To return to the zBrush analogy, the advent of tools like Dynamesh and the ascendency of retopology-based workflows seems to me to essentially be an admission that there aren’t any appropriate set of starting edge loops for a complex organic shape in the general case. You literally can’t make one that won’t be pretty likely to paint you into a corner at some point. Sure, conventional polygonal modeling and subdivs/NURBs are still effective modeling tools for a lot of mechanical shapes, but that’s because those shapes are very “parameterizable”--they have clearly defined topological features like “corners,” but the spaces between those features are simple and can be generated procedurally. Characters generally aren’t like that, either in modeling or in animation, and that’s as true for high frame rates as it is for low ones. They have “specific complexity.”

This view is born out by some of the discussions I had at SIGGRAPH. One of the topics of discussion among animation tools developers is how to take high-frequency data and turn it into something animators can edit without the issues inherent to animation layers. However, research into turning that data into usable keyframes at places like Pixar seems to have foundered on a fundamental issue—no two animators can agree on where those keyframes should be placed! This is one of the primary reasons why I’m beginning to see interpolationless animation as a general solution to the problem of editing motion, not limited to a low/variable pose rate. While I generally haven’t been that interested in procedural animation (wanting as much artistic control as possible), it’s possible that there actually are ways that machine learning could assist animators significantly that just haven’t been explored because they do not fit into a keyframe-based workflow. If all motion is ultimately just per-frame data, and you have the right tools to manipulate that data, then different forms of motion creation can be utilized together much more freely.

So what would tools for editing dense animation data actually look like? This is all pretty speculative, and the real answer is “I don’t entirely know yet.” We won’t be able to see what techniques are most effective till we have a chance to try them out, just as the details of ephemeral rig manipulation came out of developing and testing different versions of the system, and wasn’t conceived of a priori.

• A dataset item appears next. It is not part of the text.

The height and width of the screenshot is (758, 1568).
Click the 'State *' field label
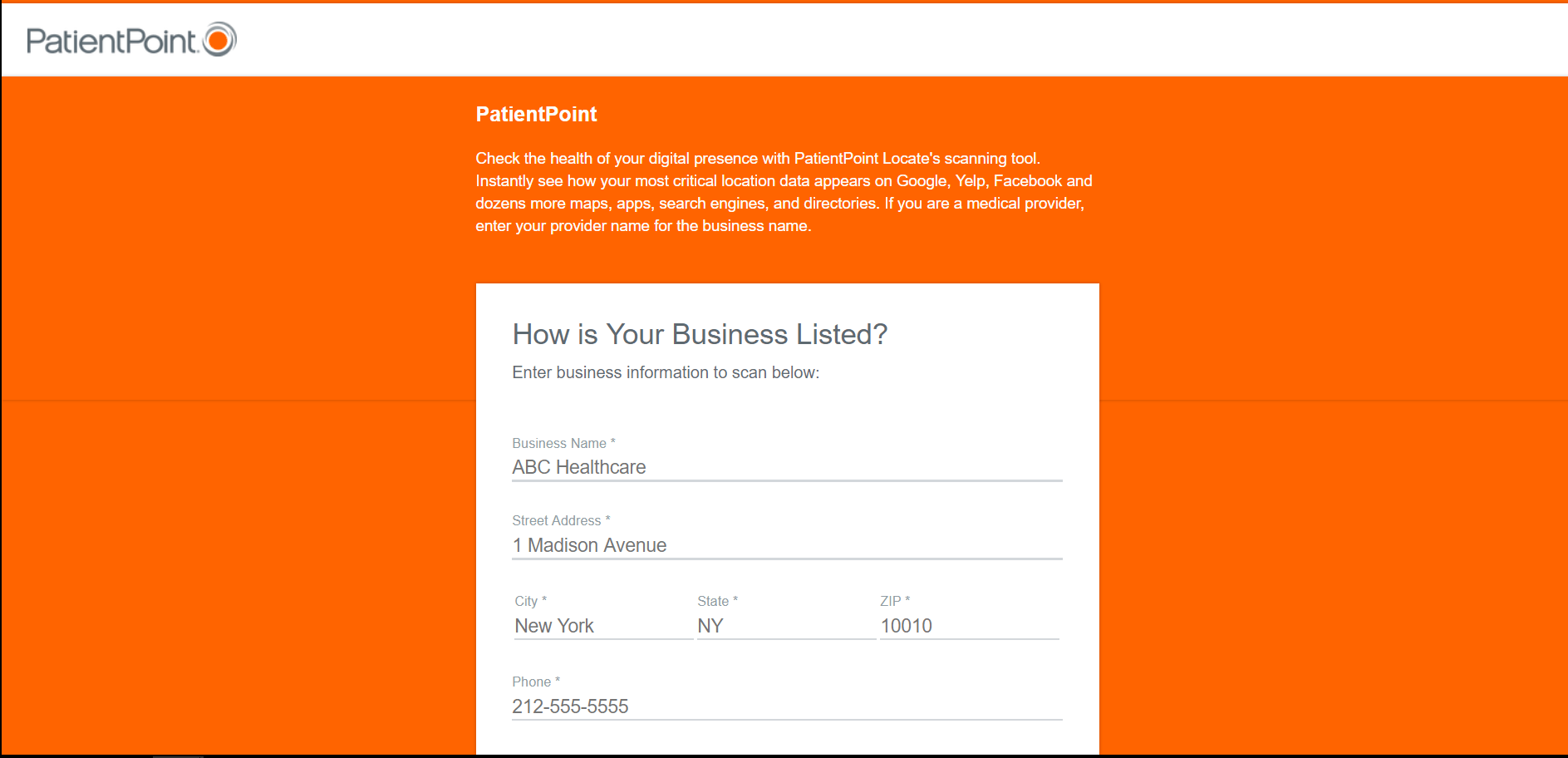pos(717,601)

However, I do think we can make some educated guesses about what techniques would work well. You can look at the problem, for instance, as one of “control pose placement.” You might start with some poses that you then inbetween (using spline or linear methods). What you’d end up with at that point wouldn’t be keyframes with interpolation—you’d just have a pose on every frame. There would no longer be “key poses.” When you wanted to edit that motion, you’d then choose “edit poses” that would effect the animation as if they were key poses, but they would be chosen on a manipulation-by-manipulation basis, not baked into the scene. You can also think of this as a motion edit with a falloff (like Source Filmmaker) or temporary animation layers (which is kind of like the workflow Richard Lico has developed using standard animation layers and just baking them all the time). If a system like this was integrated with an ephemeral rigging system, you’d have a lot of freedom to manipulate arbitrarily-dense animation data in whatever way you need to.

We’re pretty far away from having such a system now (though I have some hopes that Mark3 of the ephemeral system could eventually grow into one), but I do really believe that it would be the right approach for essentially any form of character or creature animation if the tools were developed far enough.

Regardless, good luck with your own approach! I’m happy to see more people thinking about how to improve animation tools, regardless of whether they end up going down the same roads I am.

As an aside, since you have expressed interest in felines and the adorableness thereof, I present to you these rare images of felis preatorium, the elusive Hallway Panther, photographed in her natural habitat. Travelers in hallways are advised to guard their heels and pants legs carefully against attack by this fierce ambush predator.